- Task statement:
Scan the listing for "Bookmark" and copy out each line that has it.
Supplied information section start
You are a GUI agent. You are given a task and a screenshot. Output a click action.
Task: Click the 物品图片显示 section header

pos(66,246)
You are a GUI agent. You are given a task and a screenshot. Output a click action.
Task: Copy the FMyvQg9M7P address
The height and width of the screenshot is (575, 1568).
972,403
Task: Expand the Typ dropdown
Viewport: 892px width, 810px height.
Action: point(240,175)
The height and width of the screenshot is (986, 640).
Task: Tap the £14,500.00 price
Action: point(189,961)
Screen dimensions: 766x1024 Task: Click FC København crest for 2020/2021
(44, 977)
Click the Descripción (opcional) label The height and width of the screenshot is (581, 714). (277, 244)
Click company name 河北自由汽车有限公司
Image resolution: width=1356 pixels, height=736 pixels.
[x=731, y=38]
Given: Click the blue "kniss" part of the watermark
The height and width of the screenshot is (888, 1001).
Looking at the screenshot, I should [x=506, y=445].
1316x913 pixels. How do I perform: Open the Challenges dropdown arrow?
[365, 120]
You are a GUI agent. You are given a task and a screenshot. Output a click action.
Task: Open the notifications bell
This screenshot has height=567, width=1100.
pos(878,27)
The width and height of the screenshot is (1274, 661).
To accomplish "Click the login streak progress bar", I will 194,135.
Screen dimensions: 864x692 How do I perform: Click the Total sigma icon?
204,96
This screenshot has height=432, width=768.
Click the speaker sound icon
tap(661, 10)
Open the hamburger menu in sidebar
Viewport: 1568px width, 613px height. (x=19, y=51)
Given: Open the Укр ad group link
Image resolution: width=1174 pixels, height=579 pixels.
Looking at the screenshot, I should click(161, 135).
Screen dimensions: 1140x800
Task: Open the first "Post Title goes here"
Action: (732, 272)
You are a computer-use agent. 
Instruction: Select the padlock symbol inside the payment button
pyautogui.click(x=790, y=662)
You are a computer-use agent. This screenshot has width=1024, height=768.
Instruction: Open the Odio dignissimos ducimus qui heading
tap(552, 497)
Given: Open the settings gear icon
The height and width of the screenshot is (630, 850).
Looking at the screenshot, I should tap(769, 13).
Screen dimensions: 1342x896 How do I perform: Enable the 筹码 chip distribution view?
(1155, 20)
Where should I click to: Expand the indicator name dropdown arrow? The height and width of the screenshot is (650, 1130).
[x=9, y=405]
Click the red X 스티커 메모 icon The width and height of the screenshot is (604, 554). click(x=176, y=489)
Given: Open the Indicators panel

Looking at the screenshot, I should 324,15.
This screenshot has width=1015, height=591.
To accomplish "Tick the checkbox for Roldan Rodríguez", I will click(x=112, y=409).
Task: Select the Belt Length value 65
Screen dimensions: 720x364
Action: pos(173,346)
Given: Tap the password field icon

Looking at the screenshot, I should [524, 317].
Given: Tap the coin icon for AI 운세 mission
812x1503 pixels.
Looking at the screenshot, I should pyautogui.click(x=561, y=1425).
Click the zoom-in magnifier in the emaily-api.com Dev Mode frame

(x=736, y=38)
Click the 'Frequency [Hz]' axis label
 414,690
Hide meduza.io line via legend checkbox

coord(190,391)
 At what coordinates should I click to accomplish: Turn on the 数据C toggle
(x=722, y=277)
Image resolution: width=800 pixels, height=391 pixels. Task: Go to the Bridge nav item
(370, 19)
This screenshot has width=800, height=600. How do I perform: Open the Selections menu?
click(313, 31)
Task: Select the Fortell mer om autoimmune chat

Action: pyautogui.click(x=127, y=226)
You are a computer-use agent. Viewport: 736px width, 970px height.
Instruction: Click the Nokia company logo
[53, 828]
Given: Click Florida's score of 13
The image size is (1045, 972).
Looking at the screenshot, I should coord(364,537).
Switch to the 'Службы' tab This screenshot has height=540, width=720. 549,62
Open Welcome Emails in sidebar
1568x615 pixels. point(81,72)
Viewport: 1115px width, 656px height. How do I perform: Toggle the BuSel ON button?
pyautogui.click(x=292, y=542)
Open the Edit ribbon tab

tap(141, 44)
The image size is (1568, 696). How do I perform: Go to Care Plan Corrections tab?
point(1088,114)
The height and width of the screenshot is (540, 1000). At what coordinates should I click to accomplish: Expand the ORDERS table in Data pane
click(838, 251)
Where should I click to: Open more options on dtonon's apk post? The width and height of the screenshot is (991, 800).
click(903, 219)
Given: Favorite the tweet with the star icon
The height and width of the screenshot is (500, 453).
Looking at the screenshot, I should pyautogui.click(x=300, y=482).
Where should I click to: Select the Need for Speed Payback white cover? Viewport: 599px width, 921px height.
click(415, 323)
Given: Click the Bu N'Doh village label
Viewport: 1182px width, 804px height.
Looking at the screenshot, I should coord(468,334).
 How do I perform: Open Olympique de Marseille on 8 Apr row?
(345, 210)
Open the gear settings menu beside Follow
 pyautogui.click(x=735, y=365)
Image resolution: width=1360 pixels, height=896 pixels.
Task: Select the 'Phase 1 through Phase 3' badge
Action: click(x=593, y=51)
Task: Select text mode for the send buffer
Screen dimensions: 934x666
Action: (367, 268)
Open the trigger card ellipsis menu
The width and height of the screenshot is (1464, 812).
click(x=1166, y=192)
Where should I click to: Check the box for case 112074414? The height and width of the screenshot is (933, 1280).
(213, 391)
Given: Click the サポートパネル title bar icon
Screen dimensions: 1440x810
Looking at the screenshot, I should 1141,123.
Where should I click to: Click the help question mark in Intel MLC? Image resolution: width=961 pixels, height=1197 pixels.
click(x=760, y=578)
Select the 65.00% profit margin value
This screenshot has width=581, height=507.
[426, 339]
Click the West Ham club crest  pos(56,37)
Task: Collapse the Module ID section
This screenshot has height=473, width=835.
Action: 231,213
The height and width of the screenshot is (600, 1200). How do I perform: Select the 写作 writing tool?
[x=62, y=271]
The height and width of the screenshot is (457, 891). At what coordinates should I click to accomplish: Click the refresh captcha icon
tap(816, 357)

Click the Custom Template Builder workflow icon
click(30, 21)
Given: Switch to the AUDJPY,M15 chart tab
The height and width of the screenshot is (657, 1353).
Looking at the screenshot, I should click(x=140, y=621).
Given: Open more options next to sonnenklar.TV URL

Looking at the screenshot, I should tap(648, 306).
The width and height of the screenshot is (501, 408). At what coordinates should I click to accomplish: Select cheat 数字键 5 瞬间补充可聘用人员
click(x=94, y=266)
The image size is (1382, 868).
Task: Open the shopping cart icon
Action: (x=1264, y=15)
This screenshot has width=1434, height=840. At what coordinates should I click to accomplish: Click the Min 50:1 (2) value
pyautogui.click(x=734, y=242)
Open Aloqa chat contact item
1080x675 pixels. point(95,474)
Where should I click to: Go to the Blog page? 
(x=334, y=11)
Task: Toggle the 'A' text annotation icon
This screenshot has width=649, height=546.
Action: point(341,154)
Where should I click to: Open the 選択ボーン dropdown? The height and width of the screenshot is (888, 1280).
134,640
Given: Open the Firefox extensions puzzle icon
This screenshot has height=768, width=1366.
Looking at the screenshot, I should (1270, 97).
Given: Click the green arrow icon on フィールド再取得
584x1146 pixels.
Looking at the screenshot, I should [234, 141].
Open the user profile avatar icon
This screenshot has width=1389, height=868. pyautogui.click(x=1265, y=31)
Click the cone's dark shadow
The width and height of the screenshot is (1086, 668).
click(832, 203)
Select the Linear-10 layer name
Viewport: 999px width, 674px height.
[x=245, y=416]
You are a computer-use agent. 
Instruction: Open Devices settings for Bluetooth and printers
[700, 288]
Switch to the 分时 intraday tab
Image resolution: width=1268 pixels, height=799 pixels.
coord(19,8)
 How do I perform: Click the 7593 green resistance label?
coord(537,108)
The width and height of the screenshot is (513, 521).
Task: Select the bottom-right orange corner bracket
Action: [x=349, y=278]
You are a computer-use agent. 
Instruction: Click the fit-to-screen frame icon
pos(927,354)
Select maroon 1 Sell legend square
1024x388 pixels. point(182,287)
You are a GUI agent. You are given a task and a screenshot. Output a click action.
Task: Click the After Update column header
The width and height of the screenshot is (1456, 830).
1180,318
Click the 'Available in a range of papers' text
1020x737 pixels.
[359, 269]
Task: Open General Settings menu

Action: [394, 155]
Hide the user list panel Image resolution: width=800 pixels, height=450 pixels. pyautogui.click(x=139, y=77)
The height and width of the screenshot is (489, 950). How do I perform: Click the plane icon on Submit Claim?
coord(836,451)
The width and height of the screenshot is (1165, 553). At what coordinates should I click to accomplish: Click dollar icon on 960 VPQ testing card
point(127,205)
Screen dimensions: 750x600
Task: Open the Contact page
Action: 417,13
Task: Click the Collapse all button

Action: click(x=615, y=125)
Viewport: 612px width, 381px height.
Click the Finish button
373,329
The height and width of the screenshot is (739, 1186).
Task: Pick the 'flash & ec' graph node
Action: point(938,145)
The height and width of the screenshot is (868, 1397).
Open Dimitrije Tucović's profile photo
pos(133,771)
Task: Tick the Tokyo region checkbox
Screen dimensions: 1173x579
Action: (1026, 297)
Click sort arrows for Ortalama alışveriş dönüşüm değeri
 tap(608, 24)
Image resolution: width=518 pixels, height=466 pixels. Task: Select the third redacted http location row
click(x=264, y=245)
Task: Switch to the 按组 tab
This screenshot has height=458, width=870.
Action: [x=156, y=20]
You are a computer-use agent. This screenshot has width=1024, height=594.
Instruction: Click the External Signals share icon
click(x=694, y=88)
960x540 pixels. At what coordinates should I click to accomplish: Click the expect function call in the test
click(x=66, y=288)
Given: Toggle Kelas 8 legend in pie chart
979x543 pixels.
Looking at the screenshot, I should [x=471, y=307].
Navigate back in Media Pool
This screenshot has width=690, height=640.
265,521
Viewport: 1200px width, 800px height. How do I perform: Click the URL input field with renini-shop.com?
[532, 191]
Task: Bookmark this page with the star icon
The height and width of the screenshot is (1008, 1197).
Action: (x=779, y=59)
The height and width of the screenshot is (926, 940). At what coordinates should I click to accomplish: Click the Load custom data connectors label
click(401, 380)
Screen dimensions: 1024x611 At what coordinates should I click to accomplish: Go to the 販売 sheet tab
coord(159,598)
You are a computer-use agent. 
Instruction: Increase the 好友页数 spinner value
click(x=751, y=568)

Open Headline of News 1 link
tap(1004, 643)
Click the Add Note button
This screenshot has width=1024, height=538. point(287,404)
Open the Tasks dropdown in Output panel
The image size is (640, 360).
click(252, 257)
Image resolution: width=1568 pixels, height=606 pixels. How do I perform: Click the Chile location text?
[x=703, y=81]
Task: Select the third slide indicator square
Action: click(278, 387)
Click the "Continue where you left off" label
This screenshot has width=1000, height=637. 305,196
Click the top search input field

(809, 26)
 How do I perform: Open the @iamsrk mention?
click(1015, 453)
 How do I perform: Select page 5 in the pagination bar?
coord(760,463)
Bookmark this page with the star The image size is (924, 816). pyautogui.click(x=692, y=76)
Supplied information section end
- Response for this exercise:
Task: Bookmark this page with the star icon
Bookmark this page with the star The image size is (924, 816). pyautogui.click(x=692, y=76)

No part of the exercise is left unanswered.